* [YOUR OBJECTIVE]:
Filter the data below for the string "delayed" and copy each matching line.

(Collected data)
= = = = =

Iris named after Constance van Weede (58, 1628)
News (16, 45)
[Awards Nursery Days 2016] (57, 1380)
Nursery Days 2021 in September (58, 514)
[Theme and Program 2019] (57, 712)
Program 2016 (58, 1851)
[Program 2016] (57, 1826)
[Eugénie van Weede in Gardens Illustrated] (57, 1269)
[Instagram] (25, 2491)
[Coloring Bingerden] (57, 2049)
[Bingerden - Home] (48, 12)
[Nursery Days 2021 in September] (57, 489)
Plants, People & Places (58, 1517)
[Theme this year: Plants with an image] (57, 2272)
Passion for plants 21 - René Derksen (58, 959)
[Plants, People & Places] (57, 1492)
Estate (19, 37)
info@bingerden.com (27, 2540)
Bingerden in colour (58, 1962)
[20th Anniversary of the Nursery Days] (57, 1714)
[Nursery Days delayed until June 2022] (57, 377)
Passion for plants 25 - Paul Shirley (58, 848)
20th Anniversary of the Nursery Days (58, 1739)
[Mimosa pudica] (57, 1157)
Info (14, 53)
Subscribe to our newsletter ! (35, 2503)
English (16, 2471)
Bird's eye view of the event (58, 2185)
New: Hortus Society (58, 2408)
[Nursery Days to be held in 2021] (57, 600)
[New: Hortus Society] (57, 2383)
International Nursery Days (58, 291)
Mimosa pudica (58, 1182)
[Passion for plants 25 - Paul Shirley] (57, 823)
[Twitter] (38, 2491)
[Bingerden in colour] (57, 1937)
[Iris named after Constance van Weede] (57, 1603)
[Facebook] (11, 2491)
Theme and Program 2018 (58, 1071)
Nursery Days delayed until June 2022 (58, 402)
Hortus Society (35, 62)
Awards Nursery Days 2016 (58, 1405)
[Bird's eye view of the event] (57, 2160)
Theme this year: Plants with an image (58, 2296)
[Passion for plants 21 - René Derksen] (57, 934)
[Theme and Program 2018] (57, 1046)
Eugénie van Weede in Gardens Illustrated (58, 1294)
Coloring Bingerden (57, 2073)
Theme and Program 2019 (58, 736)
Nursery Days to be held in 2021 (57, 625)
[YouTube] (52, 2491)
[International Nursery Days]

= = = = =

* [EXERCISE RESULT]:
[Nursery Days delayed until June 2022] (57, 377)
Nursery Days delayed until June 2022 (58, 402)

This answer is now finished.